Clara e as irmãs que na existência cotidiana atravessam os gargalos da discórdia e da divisão, da inveja e da murmuração, com o perdão, a reconciliação e a intercessão abrem os espaços da acolhida e da comunhão (cf. Regra de Santa Clara X,6; IX,7-11). As cartas escritas a Inês de Praga são testemunhos de quanto Clara fosse disponível e pronta para entrar em diálogo com o outro, quanto ela era convicta que na partilha fraterna pode-se compreender melhor o que agrada a Deus e fazer-lhe adesão. Clara escuta as questões de Inês e as responde (cf. III Carta 29-41); convida a irmã de longe a buscar por sua vez o diálogo com quem pode iluminá-la de acordo com a verdade da vocação recebida (cf. II Carta 15-18), a fim de percorrer com segurança o caminho dos mandamentos do Senhor (cf. II Carta 15).

Clara sabe traduzir o seu “habitar” na comunhão trinitária também no diálogo dos gestos: fazer dar um ovo à irmã tentada de sufocar-se, beijar o pé que a atingiu na face, cobrir as irmãs que dormiam no frio durante a noite, traçar o sinal da cruz sobre seus corpos adormentados… O caminho do diálogo conduz a abraçar o outro.

No diálogo, a nossa história No início da história carismática de nossa Família Franciscana existem dois diálogos memoráveis: aquele entre o Senhor e Francisco na noite de Espoleto, prolongado depois na gruta perto de Assis (cf. 1ª Celano 6), e aquele entre o Crucifixo e Francisco na Igreja de São Damião (cf. 2ª Celano 10). Uma das viradas determinantes nesta história foi impressa sem dúvida pelos vários diálogos entre Francisco e a jovem Clara (Legenda de S. Clara 3).
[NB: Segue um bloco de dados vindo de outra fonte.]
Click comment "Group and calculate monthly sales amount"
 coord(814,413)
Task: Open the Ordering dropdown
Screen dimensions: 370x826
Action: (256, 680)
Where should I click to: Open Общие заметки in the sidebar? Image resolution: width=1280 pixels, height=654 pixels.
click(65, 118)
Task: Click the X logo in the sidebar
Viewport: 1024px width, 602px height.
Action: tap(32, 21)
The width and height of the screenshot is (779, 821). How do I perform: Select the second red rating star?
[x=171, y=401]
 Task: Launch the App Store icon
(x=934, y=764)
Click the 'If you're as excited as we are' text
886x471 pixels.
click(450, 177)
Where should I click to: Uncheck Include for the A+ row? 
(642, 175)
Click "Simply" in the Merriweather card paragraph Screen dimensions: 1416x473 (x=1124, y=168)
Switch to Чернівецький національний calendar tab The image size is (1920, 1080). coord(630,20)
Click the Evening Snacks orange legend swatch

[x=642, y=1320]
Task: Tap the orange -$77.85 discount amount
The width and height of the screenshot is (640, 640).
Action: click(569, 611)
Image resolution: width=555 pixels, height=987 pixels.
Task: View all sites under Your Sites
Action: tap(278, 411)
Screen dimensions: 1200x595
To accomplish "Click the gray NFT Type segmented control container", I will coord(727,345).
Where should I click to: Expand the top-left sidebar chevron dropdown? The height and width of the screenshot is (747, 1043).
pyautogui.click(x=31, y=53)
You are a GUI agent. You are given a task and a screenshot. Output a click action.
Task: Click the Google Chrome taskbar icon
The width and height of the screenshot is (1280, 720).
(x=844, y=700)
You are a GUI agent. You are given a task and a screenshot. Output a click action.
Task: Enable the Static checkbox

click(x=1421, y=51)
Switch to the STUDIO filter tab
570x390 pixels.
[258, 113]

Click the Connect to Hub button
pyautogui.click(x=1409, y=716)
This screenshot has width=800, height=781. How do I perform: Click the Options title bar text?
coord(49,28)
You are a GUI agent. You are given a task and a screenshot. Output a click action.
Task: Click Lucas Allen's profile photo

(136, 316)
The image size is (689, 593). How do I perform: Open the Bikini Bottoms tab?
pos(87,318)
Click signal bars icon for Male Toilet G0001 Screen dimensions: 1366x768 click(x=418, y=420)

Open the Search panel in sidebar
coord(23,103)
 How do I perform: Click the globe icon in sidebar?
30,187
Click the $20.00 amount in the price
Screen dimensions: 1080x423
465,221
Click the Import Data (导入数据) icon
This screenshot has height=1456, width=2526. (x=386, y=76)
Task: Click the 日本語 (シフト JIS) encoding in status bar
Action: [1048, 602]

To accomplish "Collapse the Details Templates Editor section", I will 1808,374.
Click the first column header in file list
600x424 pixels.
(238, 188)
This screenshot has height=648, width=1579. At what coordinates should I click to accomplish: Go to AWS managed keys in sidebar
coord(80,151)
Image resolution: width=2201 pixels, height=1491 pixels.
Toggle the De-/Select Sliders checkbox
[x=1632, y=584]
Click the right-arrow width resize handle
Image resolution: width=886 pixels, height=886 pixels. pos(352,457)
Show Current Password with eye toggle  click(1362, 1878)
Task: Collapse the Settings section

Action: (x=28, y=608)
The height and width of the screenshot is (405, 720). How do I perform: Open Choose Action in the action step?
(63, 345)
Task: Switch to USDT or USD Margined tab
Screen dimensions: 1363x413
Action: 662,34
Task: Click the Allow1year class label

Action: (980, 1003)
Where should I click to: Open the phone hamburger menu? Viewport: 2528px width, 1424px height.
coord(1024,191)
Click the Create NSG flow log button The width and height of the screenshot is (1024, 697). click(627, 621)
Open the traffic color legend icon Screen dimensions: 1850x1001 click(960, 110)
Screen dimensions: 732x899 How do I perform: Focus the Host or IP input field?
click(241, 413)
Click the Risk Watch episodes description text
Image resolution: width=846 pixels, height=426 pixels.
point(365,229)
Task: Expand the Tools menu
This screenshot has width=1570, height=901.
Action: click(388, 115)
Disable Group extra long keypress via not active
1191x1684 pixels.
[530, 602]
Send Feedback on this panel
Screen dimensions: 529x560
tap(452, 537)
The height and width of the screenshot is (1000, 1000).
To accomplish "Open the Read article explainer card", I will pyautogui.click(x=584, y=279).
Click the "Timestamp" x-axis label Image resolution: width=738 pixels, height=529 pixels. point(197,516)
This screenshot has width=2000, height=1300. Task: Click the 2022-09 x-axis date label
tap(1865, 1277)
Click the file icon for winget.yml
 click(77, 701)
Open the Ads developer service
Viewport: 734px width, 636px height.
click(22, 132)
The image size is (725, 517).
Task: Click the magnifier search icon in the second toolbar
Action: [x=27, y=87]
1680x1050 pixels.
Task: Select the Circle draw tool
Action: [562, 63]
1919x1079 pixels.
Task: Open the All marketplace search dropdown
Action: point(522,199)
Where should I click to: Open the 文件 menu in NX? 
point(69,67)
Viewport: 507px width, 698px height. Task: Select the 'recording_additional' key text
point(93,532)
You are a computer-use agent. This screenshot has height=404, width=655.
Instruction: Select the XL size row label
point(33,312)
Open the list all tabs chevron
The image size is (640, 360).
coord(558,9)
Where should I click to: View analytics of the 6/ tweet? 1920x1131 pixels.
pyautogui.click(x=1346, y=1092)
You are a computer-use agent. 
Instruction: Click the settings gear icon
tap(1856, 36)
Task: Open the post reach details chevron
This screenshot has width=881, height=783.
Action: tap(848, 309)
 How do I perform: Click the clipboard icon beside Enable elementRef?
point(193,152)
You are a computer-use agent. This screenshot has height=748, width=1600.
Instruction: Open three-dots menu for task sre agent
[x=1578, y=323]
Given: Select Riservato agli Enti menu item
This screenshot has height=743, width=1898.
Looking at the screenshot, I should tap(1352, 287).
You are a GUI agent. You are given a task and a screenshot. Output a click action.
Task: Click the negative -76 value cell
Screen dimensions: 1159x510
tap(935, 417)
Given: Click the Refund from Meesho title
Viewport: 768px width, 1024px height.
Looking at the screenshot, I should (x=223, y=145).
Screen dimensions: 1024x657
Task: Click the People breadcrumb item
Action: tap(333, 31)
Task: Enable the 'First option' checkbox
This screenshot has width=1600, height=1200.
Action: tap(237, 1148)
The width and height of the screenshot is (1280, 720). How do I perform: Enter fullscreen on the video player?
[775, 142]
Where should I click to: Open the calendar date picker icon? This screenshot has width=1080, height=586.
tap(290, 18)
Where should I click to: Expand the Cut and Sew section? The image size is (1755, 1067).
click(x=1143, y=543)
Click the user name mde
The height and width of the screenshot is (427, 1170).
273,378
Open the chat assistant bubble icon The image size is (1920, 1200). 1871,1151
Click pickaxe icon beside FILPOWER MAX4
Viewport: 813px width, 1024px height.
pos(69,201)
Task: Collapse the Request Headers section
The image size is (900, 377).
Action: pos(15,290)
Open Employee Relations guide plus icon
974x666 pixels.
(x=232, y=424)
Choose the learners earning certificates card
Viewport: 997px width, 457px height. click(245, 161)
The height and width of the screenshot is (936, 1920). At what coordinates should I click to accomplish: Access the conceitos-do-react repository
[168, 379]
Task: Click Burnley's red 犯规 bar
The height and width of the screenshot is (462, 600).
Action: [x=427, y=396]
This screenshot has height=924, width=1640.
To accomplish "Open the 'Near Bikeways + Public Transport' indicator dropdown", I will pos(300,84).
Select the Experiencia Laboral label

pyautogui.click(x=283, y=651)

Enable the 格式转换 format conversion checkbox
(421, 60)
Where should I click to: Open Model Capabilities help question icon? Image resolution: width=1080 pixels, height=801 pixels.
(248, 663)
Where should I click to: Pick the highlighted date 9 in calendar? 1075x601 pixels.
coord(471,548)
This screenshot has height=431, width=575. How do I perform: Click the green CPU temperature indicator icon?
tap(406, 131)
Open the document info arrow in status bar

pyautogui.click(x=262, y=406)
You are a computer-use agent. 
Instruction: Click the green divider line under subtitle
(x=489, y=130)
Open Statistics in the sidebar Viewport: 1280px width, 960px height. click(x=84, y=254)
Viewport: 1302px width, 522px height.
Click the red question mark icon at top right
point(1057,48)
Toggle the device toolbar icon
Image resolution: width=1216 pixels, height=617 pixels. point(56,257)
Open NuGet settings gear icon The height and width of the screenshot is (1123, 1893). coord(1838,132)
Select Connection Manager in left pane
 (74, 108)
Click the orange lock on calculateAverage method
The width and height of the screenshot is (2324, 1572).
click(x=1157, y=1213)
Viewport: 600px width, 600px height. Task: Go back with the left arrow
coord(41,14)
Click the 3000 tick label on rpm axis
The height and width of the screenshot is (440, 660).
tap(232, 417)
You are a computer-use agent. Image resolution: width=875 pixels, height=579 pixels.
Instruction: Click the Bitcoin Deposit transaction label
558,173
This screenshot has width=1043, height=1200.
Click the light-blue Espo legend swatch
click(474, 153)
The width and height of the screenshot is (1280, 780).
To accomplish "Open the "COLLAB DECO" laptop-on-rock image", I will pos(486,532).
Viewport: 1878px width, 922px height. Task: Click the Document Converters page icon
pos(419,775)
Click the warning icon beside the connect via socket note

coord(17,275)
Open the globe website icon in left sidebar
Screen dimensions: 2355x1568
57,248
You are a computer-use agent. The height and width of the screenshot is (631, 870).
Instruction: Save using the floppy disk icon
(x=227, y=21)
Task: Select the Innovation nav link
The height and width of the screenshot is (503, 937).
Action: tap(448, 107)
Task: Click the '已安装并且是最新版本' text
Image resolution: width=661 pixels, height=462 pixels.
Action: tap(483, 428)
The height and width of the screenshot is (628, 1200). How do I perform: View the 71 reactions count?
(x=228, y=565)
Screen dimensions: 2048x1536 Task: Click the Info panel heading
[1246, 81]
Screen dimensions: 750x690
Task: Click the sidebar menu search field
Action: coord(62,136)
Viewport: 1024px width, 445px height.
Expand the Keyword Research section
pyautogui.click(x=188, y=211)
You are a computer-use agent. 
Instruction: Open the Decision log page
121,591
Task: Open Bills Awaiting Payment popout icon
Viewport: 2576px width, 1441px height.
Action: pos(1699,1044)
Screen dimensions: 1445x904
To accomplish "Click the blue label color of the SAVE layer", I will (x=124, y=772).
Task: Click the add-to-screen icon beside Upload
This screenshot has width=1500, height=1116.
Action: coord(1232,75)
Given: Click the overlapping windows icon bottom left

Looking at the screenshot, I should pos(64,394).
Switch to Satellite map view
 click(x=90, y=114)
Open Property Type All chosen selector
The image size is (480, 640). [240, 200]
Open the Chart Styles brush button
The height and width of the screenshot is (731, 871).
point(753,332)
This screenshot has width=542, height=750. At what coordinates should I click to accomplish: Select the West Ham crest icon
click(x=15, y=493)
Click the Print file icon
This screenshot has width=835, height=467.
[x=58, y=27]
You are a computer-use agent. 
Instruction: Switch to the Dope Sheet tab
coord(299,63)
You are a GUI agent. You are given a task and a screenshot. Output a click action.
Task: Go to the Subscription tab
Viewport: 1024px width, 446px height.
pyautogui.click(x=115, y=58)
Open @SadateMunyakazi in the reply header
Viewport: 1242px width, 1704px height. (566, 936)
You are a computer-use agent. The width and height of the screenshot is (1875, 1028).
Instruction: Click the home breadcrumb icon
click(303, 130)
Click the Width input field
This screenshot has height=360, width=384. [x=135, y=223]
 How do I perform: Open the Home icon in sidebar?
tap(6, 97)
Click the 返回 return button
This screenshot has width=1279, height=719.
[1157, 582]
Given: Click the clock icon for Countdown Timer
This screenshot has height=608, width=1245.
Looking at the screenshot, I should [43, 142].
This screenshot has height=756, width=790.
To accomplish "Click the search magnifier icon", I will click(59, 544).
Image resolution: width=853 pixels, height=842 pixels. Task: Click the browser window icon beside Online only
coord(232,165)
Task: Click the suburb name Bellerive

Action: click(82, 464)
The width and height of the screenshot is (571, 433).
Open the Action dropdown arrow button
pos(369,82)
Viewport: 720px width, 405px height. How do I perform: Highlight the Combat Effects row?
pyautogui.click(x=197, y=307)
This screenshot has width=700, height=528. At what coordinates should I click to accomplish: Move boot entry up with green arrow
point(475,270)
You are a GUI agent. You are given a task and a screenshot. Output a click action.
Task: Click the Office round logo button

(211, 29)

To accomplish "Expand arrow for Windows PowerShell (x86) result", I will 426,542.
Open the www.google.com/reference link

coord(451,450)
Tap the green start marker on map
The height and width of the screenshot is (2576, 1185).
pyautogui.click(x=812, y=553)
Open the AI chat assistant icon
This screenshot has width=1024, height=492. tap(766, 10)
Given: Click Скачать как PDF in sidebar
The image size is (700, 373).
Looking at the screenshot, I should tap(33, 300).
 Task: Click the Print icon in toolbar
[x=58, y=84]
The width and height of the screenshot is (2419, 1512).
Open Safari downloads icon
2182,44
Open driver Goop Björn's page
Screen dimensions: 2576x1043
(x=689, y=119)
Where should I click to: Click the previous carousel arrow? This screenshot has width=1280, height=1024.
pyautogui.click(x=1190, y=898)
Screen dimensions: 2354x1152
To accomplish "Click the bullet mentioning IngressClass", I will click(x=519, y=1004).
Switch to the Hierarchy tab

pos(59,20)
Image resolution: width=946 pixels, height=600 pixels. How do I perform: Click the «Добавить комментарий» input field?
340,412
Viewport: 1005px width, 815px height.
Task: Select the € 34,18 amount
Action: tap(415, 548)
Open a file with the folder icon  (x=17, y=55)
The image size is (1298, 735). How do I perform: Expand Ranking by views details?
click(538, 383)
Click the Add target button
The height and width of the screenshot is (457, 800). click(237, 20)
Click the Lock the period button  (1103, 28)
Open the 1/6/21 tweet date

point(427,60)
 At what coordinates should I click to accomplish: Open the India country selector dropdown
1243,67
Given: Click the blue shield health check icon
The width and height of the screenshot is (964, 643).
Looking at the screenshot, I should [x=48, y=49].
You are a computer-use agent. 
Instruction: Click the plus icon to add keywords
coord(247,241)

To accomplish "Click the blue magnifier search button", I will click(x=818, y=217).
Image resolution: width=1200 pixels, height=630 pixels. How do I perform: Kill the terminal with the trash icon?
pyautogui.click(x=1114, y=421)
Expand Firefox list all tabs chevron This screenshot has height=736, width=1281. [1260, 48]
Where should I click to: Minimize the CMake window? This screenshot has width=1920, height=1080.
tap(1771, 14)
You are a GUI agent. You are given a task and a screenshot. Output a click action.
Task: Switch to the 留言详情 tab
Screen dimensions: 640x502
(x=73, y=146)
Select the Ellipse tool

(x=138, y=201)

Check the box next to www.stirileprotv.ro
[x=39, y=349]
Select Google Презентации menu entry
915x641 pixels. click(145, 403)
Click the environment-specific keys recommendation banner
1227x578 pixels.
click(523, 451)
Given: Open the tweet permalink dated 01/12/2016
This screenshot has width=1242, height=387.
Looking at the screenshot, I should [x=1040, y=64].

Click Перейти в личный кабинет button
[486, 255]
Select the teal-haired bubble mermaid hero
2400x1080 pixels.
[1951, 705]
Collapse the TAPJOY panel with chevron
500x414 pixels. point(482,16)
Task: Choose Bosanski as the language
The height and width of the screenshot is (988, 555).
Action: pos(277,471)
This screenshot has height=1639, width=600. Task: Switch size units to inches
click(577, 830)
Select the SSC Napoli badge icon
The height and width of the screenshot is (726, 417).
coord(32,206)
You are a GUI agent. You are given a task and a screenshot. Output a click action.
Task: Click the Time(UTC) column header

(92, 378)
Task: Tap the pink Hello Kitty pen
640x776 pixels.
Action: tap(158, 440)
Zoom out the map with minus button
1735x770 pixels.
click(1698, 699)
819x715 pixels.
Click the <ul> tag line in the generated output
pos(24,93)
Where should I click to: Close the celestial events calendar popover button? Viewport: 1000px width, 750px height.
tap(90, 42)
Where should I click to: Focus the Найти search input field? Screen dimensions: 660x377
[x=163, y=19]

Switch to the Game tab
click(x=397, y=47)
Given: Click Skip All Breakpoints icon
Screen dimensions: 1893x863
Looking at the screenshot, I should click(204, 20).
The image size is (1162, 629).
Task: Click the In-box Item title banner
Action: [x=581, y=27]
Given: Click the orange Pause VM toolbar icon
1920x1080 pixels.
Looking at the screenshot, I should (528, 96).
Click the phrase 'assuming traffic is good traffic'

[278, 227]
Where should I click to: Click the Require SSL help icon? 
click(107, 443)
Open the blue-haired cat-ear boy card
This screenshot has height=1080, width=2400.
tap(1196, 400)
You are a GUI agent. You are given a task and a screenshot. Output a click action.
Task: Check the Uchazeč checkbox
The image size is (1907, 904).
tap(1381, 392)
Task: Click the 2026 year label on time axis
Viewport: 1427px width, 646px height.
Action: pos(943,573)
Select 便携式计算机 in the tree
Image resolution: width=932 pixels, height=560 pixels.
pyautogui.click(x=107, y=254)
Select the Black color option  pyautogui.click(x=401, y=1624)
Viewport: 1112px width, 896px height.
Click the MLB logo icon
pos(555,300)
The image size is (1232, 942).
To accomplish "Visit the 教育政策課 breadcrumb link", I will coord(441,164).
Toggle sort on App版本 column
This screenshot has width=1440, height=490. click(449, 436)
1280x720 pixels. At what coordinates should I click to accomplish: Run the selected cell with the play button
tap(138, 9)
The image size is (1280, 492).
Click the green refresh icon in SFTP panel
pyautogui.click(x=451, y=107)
Como não pensar, pois, que todos nós nascemos na Porciúncula, em Santa Maria dos Anjos, cuja festa nos faz ouvir de novo o diálogo entre o anjo e Maria, aquele diálogo que marcou o tempo no qual o Senhor “empenhou-se em salvar-nos” (Cf. Compilação de Assis 14). Tudo me leva a renovar junto com os frades o desejo e o empenho para ser com a nossa vida “lugares” de encontro com a Palavra de Deus e com as palavras dos seres humanos. E peço a vocês, minhas senhoras, que continuem a ser mulheres de diálogo, em nome do Senhor.